| Excerpt provided |
****************

Evangelicals try to escape responsibility for Uganda

The Ugandan president recently signed into law a bill passed by parliament that criminalizes homosexuality and imposes harsh penalties on homosexuals. This action was strongly urged by some American evangelicals who have taken their anti-gay hate message global, looking for countries that might be open to their message given that the people back home are increasingly rejecting it.

But there has been a strong backlash against American evangelicals for what happened in Uganda and now they are trying to say that they have no responsibility for it.

Media reports have connected the bill to a 2009 conference in Uganda, at which three Americans condemned homosexual behavior and promoted therapy for same-sex attraction. One of the men, Scott Lively, a Massachusetts pastor and head of Abiding Truth Ministries, said that he is not responsible for the bill.

“It’s a very insulting argument, that somehow an American evangelical pastor is so powerful that I’ve overwhelmed the intelligence of an entire government and turned them out to do my will, “Lively said. “The Ugandans knew what they wanted to hear.”

[Grove City College professor of psychology Warren Throckmorton] said he would have expected a more vigorous response from evangelicals who have a stake in Uganda.

****************

| Records |

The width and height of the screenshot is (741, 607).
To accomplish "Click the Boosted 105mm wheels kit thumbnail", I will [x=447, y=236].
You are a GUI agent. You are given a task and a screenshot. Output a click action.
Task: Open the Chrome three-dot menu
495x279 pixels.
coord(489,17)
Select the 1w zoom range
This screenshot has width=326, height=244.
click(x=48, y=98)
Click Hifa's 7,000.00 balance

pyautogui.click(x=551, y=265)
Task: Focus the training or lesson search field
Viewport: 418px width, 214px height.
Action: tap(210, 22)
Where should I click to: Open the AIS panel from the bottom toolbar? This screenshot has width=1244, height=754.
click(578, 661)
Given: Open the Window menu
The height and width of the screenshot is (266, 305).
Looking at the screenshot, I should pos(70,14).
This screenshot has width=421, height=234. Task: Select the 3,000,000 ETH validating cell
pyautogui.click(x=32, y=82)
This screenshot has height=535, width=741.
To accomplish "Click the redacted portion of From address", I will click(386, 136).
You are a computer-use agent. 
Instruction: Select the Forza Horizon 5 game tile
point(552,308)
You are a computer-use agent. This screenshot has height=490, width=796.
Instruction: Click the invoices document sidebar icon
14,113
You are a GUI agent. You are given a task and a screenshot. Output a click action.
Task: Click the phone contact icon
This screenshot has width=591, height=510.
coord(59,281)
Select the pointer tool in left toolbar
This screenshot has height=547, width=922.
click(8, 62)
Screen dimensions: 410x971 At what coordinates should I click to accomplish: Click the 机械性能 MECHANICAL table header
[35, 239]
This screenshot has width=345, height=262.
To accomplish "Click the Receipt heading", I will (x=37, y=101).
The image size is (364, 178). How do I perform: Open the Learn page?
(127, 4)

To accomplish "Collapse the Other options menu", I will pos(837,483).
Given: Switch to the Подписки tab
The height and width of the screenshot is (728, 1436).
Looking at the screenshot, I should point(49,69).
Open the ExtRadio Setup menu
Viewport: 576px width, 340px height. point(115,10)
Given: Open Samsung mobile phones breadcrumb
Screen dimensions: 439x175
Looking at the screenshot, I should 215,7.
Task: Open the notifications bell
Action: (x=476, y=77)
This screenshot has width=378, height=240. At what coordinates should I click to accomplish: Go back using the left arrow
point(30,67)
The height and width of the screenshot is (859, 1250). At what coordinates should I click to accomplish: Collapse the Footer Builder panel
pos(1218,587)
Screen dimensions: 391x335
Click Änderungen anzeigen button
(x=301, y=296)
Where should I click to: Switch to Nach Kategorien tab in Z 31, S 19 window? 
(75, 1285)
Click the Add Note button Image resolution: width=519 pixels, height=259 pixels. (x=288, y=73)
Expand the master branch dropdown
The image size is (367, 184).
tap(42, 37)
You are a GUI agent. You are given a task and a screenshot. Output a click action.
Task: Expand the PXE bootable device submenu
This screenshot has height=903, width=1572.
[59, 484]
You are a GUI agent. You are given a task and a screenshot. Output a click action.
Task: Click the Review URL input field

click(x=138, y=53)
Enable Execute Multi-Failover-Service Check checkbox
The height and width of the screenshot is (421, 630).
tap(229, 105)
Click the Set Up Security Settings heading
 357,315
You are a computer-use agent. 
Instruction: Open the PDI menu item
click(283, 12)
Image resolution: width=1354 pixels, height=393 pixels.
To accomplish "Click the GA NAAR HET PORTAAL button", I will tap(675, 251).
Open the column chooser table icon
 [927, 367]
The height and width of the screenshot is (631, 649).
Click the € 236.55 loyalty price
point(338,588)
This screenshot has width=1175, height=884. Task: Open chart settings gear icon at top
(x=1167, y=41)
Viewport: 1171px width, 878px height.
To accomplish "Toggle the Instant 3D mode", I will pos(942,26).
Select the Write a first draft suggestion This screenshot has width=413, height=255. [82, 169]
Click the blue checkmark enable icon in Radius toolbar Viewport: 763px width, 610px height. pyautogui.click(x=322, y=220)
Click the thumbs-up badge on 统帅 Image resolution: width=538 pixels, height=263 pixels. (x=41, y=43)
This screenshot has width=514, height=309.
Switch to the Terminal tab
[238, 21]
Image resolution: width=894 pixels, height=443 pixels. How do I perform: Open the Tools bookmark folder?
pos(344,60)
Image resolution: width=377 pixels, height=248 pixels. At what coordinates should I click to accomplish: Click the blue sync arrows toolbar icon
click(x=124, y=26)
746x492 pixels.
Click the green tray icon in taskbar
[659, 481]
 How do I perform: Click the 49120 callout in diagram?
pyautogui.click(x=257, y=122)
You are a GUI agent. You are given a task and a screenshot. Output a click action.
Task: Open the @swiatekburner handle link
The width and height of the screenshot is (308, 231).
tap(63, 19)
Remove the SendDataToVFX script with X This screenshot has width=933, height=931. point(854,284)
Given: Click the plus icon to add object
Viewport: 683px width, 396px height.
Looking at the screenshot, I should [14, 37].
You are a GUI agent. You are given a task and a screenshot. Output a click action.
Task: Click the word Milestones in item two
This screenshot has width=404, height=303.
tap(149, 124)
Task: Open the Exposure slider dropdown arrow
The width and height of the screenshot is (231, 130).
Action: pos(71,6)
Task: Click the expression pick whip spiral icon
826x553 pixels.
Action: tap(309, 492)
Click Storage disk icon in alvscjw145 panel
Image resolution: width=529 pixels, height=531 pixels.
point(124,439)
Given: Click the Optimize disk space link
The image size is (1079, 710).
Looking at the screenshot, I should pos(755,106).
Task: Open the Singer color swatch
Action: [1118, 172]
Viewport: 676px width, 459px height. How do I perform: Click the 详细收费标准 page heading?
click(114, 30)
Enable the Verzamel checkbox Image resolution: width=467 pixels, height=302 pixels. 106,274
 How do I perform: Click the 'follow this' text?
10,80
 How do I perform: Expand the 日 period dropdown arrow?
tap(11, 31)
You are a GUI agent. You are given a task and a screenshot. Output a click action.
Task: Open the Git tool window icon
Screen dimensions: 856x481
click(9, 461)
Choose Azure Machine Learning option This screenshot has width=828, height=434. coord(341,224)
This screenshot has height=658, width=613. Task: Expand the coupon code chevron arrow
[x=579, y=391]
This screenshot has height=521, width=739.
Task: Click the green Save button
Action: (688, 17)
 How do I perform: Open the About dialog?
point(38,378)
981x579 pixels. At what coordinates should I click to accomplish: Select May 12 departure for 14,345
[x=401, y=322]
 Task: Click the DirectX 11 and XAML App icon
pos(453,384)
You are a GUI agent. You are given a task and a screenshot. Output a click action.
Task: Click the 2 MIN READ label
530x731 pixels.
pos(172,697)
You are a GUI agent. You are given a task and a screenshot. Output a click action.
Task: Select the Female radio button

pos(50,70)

****************

| List of tasks |
- a) From the article on evangelicals and Uganda, list each person, place, and organization it names, one per line.
- b) Extend the article on evangelicals and Uganda, starting after its last sentence.

| Task-by-task outputs |
- a)
Uganda
Scott Lively
Massachusetts
Abiding Truth Ministries
Warren Throckmorton
Grove City College

- b)
“Evangelicals have missionaries there, televangelists have shows on TV there. There is a substantial American Christian presence there,” Throckmorton said. “From the Ugandans’ point of view, the bill was passed as a way to make Uganda a more Christian nation; evangelicals could’ve been more vocal by saying, ‘This is not how it’s done.'”

It should be a source of great shame to American evangelicals that their message of Christianity is such that the Ugandans who supported this awful bill thought they were becoming a more Christian nation by doing so.

If American evangelicals like Lively knew what the Ugandans wanted to hear, and believed that what they wanted to hear was wrong, then they should have clearly said so, and not allowed them to interpret their words that way.


  1. Menyambal --- making sambal a food group. says

    The evangelical American pastor is powerful because of God, no?

  2. raven says

    But there has been a strong backlash against American evangelicals for what happened in Uganda and now they are trying to say that they have no responsibility for it.

    I haven’t noticed this.

    There has been a strong backlash against American fundie xians (so called evangelicals) but this has been happening for decades. The fundies created the New Atheists and are holding the knife that is killing US xianity.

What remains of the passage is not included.